Data to examine:
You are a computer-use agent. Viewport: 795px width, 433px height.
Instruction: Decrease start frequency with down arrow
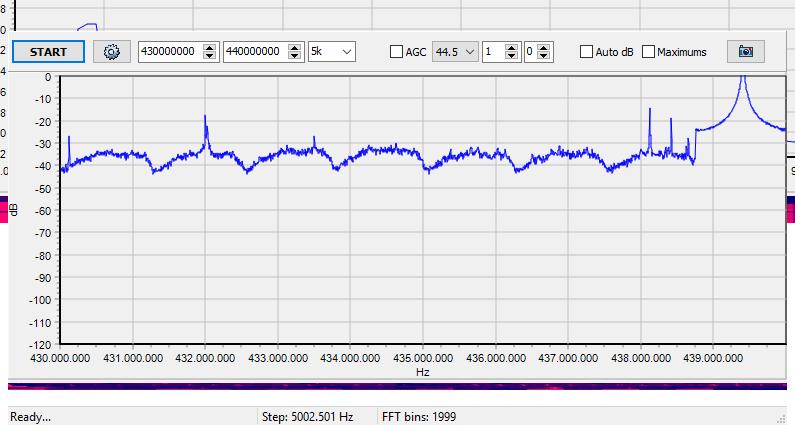[209, 57]
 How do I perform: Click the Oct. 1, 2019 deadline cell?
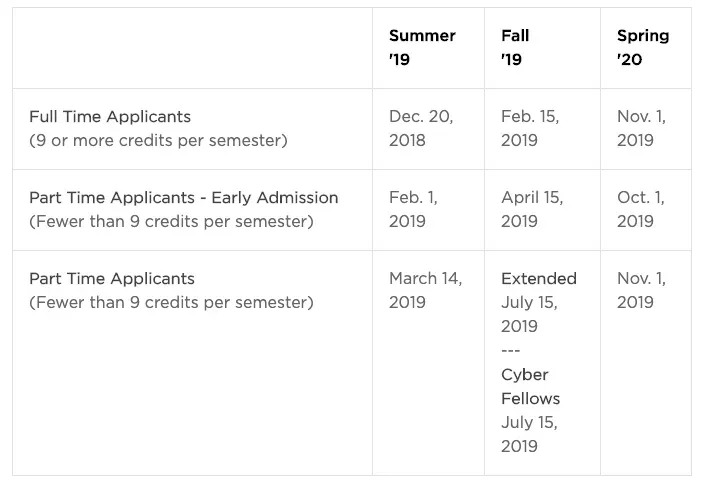tap(639, 209)
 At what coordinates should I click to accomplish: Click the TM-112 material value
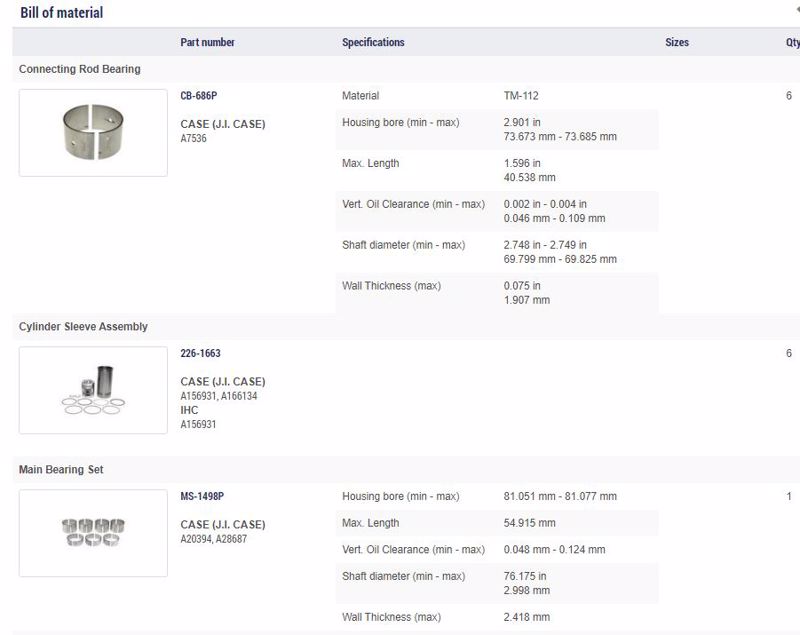tap(521, 95)
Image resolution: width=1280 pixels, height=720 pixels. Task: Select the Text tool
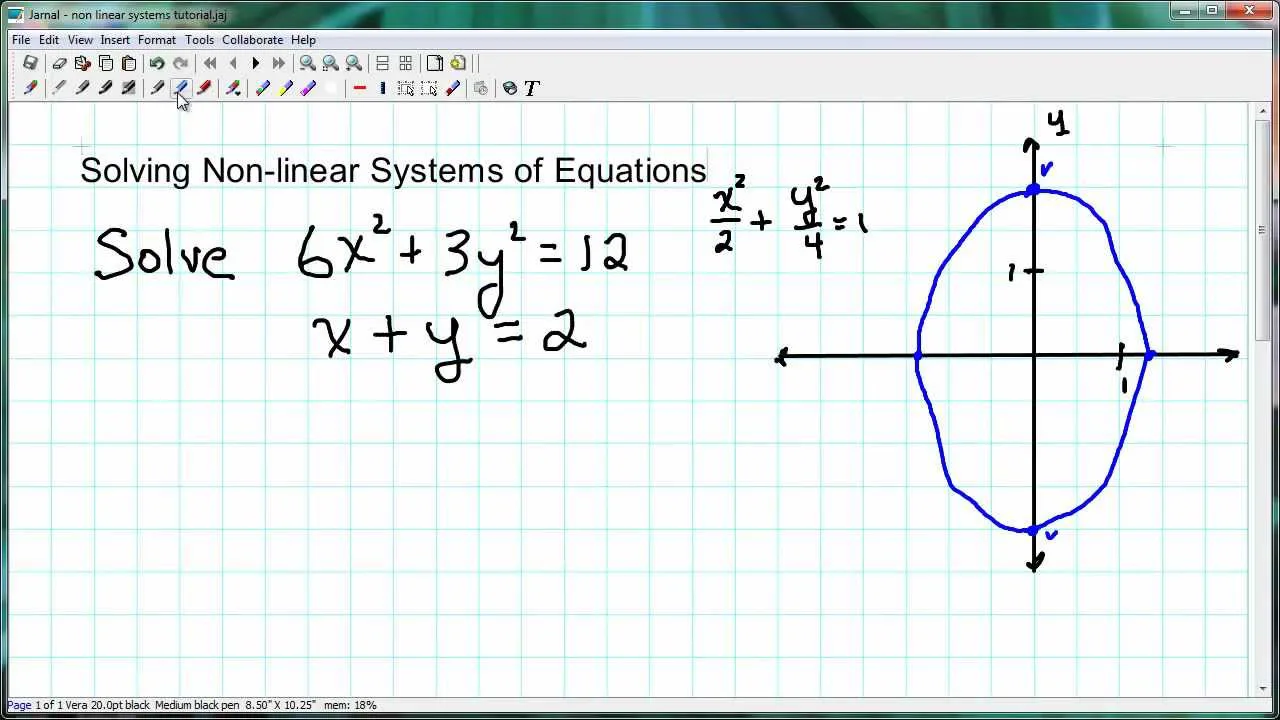point(531,88)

Task requirements:
Your answer should contain all the material above, written out exactly, and none of the pictures.

Task response:
You are a computer-use agent. Viewport: 795px width, 433px height.
Instruction: Decrease start frequency with down arrow
[209, 57]
 How do I perform: Click the Oct. 1, 2019 deadline cell?
tap(639, 209)
 At what coordinates should I click to accomplish: Click the TM-112 material value
tap(521, 95)
Image resolution: width=1280 pixels, height=720 pixels. Task: Select the Text tool
point(531,88)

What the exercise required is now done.